Eloquent ORMを分かりやすく説明してみる

はじめに
Laravelで採用されているEloquent ORMについて書いていきます。最近Laravelの案件に入りましてEloquentだのクエリビルダだのデータベースとのやり取りをする手段が複数あってどれを選択するべきかと少し混乱しました。自分の脳内を整理すると同時に私と同じようなLaravel入門者のお役に立てればと思います。
※当記事ではLaravelバージョン11を前提として進めていきます。
ORMとは
そもそもORMってなんだっけ? ORMとは「Object-Relational Mapping」の略で、オブジェクト指向プログラミング言語とリレーショナルデータベースの間のやり取りをいい感じに取りまとめてくれる技術のことです。わざわざ生のSQL文を書かなくても容易にデータを取り出せたり、加工できたりするのはこのORMのおかげです。LaravelではEloquent ORMが採用されています。
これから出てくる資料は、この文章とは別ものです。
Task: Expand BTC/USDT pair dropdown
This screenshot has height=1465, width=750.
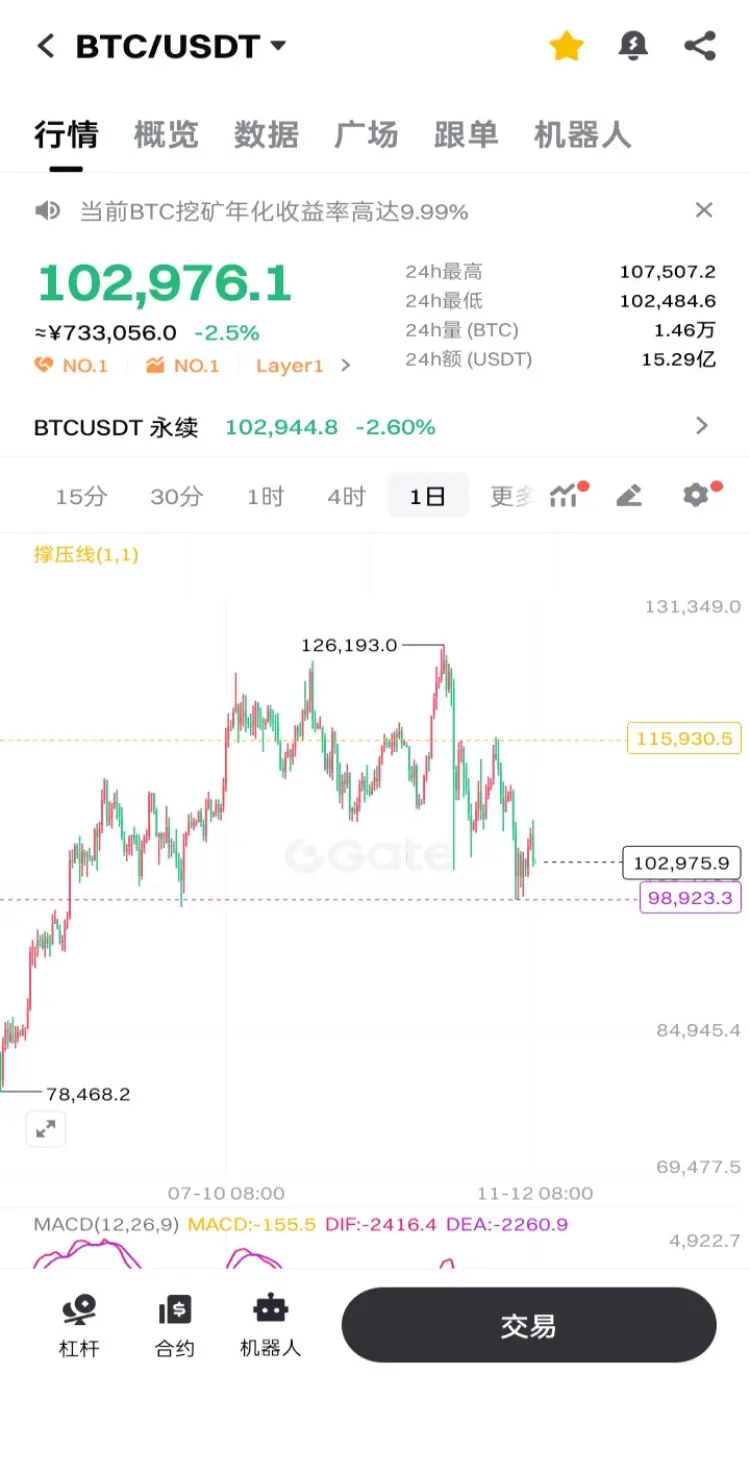Action: (x=278, y=46)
https://e-words.jp/w/O-R%E3%83%9E%E3%83%83%E3%83%94%E3%83%B3%E3%82%B0.html
Eloquentとは
Eloquentとは、Laravelで採用されているORMです。特徴は簡単であることです。
itemsテーブルを扱う場合、モデル作成コマンドを実行すると自動でEloquentが利用可能になります。
php artisan make:model Item
コマンド実行だけでModelにuse Illuminate\Database\Eloquent\Model;
が追加され、意識せずともEloquentが使えます。
DBから値を取得する例:
$items = Item::get();
直感的で容易に使えるのが初心者にも分かりやすいメリットです。
Eloquentの特徴
Eloquent Collection
Eloquent ORMではEloquent Collectionというヘルパーが使用できます。Collectionとは配列やDBクエリ結果を扱いやすくするLaravelのオブジェクトで、150種類のヘルパー関数が使えます。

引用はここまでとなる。